DVC in the doldrums -Pioneer

Submitted by VK Gupta on Tue, 17/07/2012 - 6:18am

DVC in the doldrums .
Saturday, 14 July 2012 00:24 Pioneer News Service | Kolkata / New Delhi

0Damodar Valley Corporation (DVC), dream child of India’s first Prime Minister Jawaharlal Nehru, is in the doldrums. Successive CMDs have run the organisation to the ground through sheer incompetence, faulty planning and failure to correctly judge market realities. At a time when there is a severe power shortfall in the entire country and power companies in the private sector are posting huge profits, DVC recorded a loss of around Rs 300 crore in 2011-’12. It had registered a profit of approximately Rs 1,000 crore in 2006. How did this calamitous fall happen?

The current CMD, Rabindra Nath Sen has ignored repeated warnings on various aspects of DVC’s functioning and seems determined to further lower its fortunes.
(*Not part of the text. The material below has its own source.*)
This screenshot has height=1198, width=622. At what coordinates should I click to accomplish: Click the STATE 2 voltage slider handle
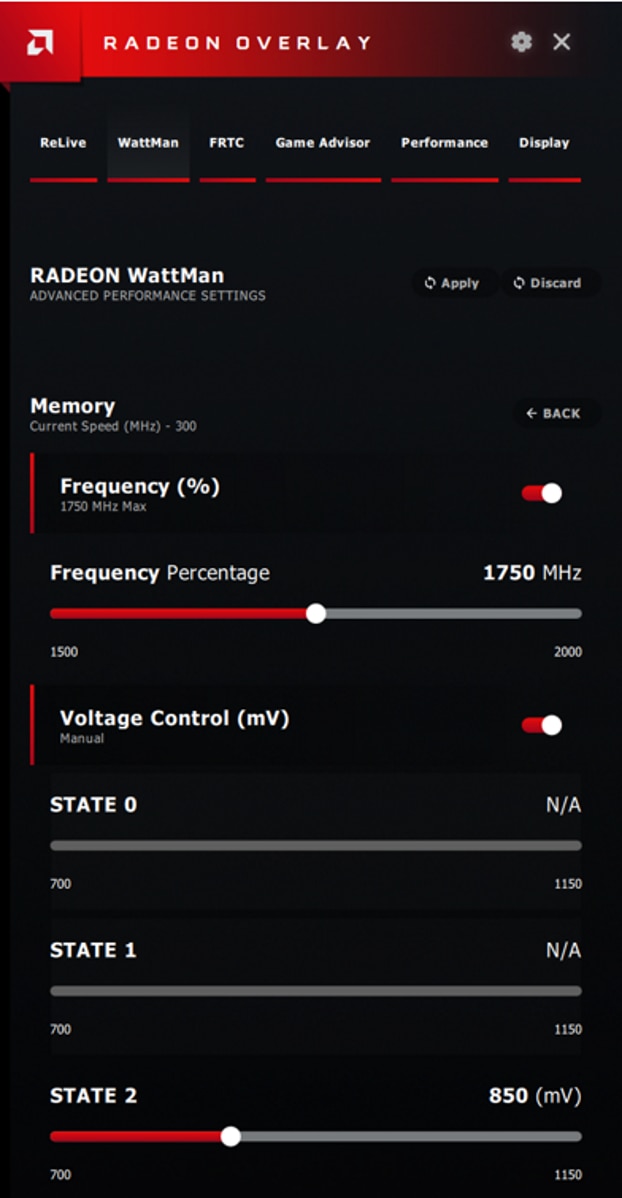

Since his appointment as Chairman on June 10, 2011, DVC’s production of electricity has steadily come down. The combined actual production of DVC units is down from 69 per cent in June 2011 to 64 per cent, a drop of a significant 5 per cent, in just one year. Sen’s stubborn refusal to accept commercially attractive offers is also causing severe losses to the organisation.

Recently, power-starved Bihar sought to buy 100 MW of electricity from DVC at a reasonable rate of Rs 4.50 per unit. But Sen spurned the offer, terming it “too cheap”. He is believed to have told people that many private power companies were ready to buy power at a much higher rate than Bihar. However, the fact is that no purchaser could be found and DVC is today forced to sell 500 MW of electricity at dirt cheap prices. In reality, DVC has not been able to attract a single new client in the last 10 months.

Meanwhile, the Corporation is flogging its machinery to an extreme point only to justify its faulty decision to award an overhauling contract to a select party. For example, the All-India Power Engineer’s Federation Chairman, engineer Padamjit Singh wrote to Secretary Power, Government of India on June 9 this year: “AIPEF has represented that DVC is persisting in running Bokaro unit 3 with a turbine vibration level of 60 to 70 microns against an alarm level of 35 and trip level of 45. The unit is being forcibly run in unsafe conditions by DVC in a bid to show that the recent Capital Overhaul by EM Services is okay, whereas the fact is that EM has bungled the job and is avoiding attending to the defect of high vibrations.”

Chairman RN Sen has, meanwhile, inducted a whopping 22 “Advisers”, many of them part-time, thereby building a “human shield” to protect himself against searching questions regarding technical and financial bungling. Some of these Advisers continue to serve various private sector companies simultaneously, but DVC picks up their conveyance bills and the tab for other perks. In violation of the Government of India’s directive against Executive Class travel on aircraft, they continue merrily to blow up DVC’s dwindling resources through such extravagance.

It appears that on a whim, DVC authorities decided in 2011 to shift their multi-crore R&D Centre, fitted with costly and sensitive equipment, out of Kolkata and relocate it to Mejia near Durgapur. Despite repeated communication from the equipment manufacturers and organisations holding AMCs (annual maintenance contracts), that they would not be responsible for any damage caused by such shifting, DVC has taken no steps to construct a permanent R&D Centre on the three acres of land allotted to it by the West Bengal Government at Rajarhat in Kolkata. Due to this outrageous decision, DVC has been forced to discontinue R&D activity at its current rented premises because of the disconnection of power supply to the centre on the direction of IIT (Kharagpur), with whose collaboration it was established. The IIT, joint venture partner for this project, is seriously aggrieved by DVC’s unilateral decision which violates the collaboration agreement.

In fact, many such decisions are simply inexplicable especially because they burden DVC with additional costs which the loss-making company can hardly afford. Past chairmen too have been accused of taking flawed decisions, seriously impairing DVC’s financial health. But the current CMD is quite clearly unmoved by the one-prestigious organisation’s pathetic condition. Very soon DVC’s future itself may come under a cloud.